### ASSIGNED TASK
Pictures are to be left out, and only the lines from the one containing "Where should I" through the last line of the data are to be returned exactly.

[Stored records]
------------------------

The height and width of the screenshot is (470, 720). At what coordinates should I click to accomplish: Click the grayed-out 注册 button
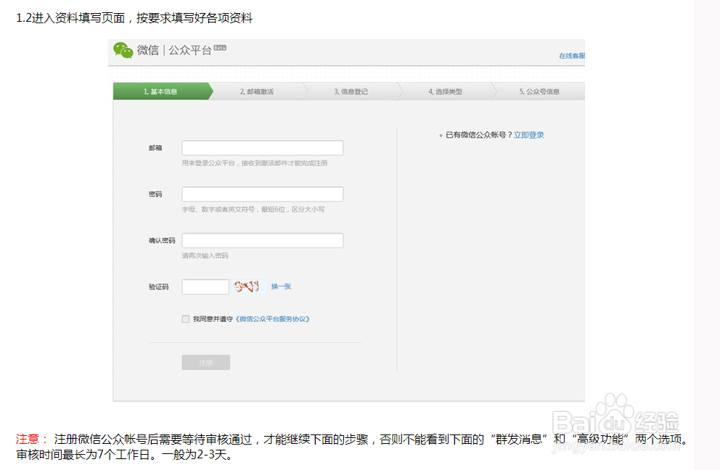coord(205,362)
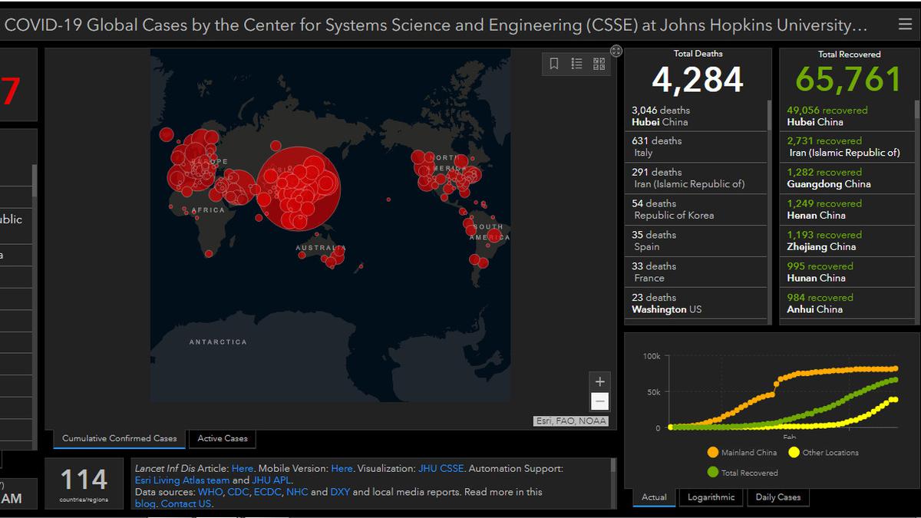The height and width of the screenshot is (518, 921).
Task: Switch chart to Daily Cases view
Action: click(777, 497)
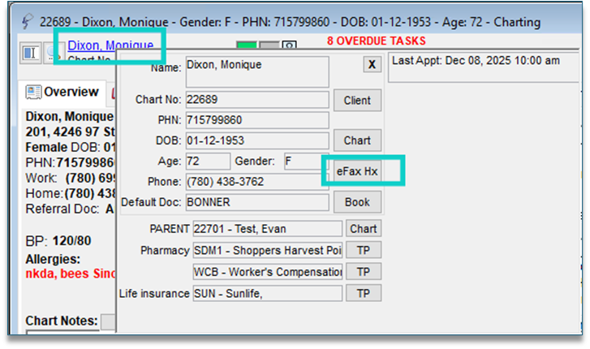This screenshot has width=590, height=349.
Task: Close the patient details popup with X
Action: [x=371, y=65]

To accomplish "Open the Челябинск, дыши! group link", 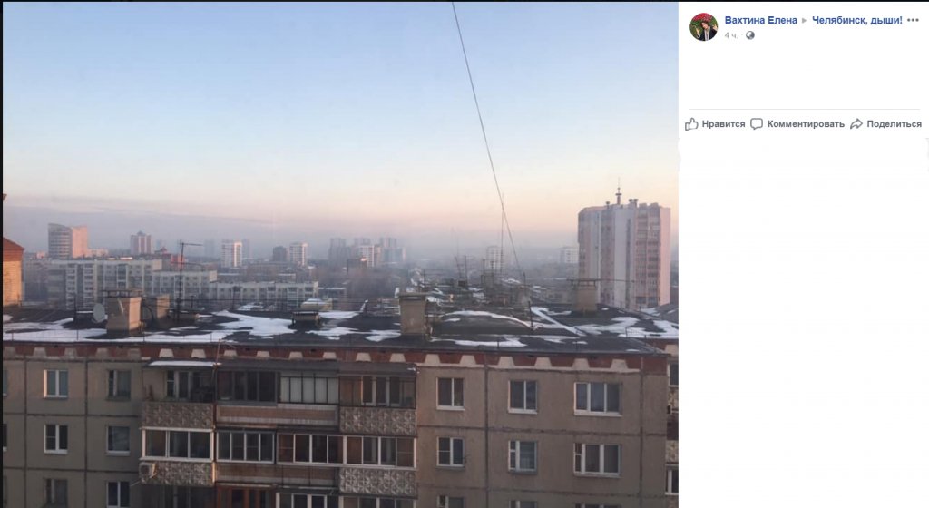I will 856,20.
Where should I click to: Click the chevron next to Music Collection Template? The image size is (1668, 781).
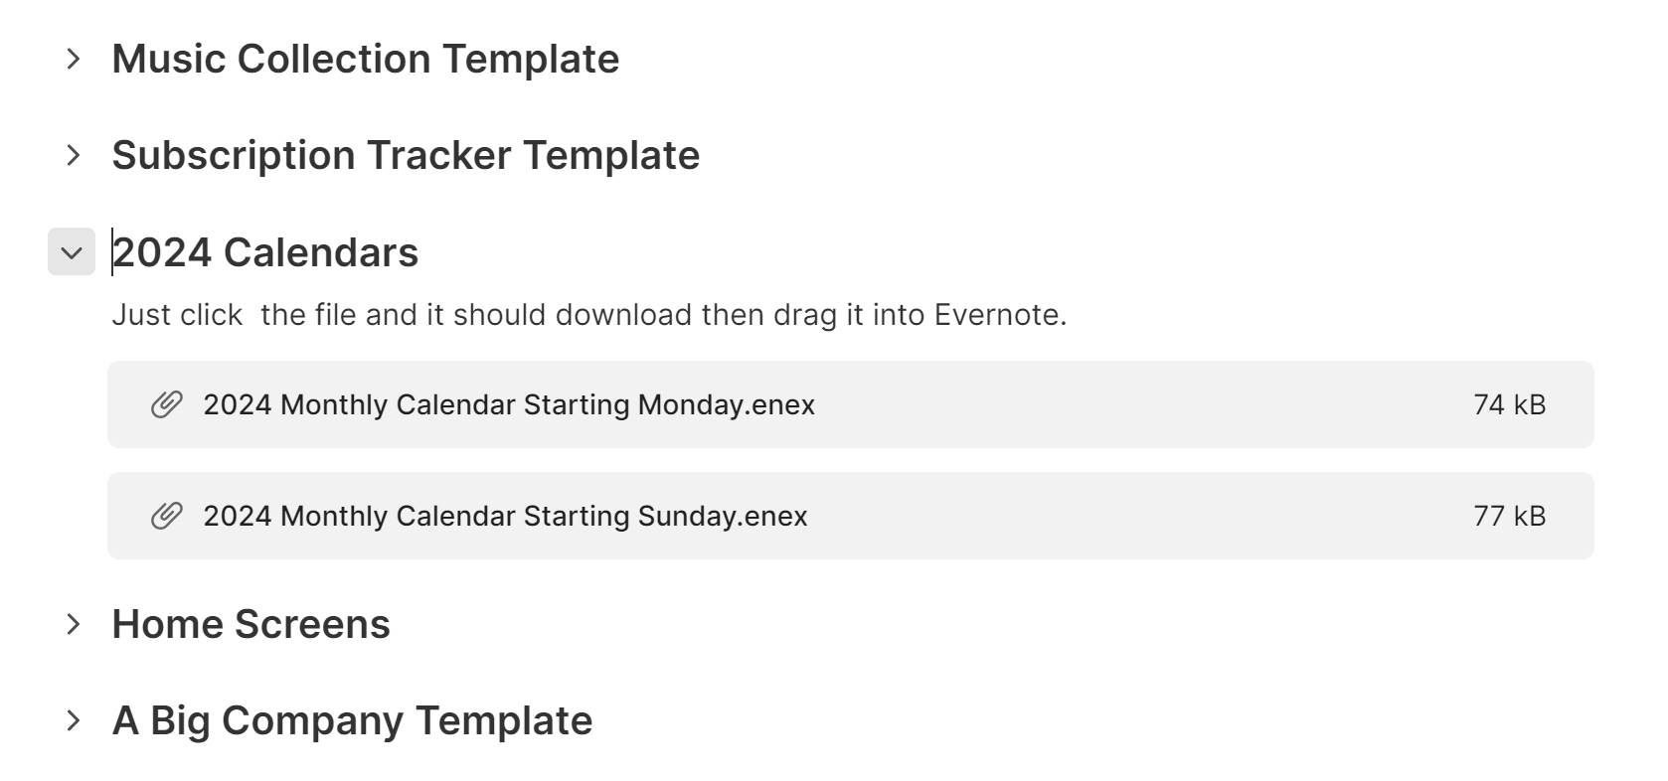tap(74, 60)
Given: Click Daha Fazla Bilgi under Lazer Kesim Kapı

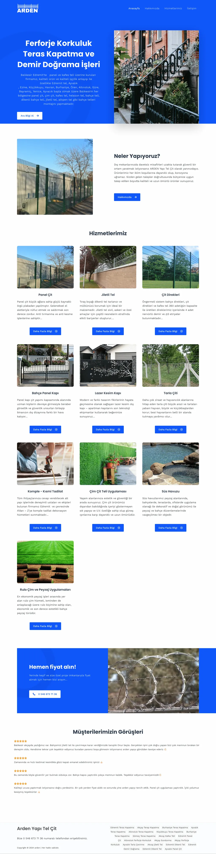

------------------------

### RESULT
Where should I click to: Click the chevron next to Music Collection Template? The image size is (1668, 781).
tap(74, 60)
Given: Click Daha Fazla Bilgi under Lazer Kesim Kapı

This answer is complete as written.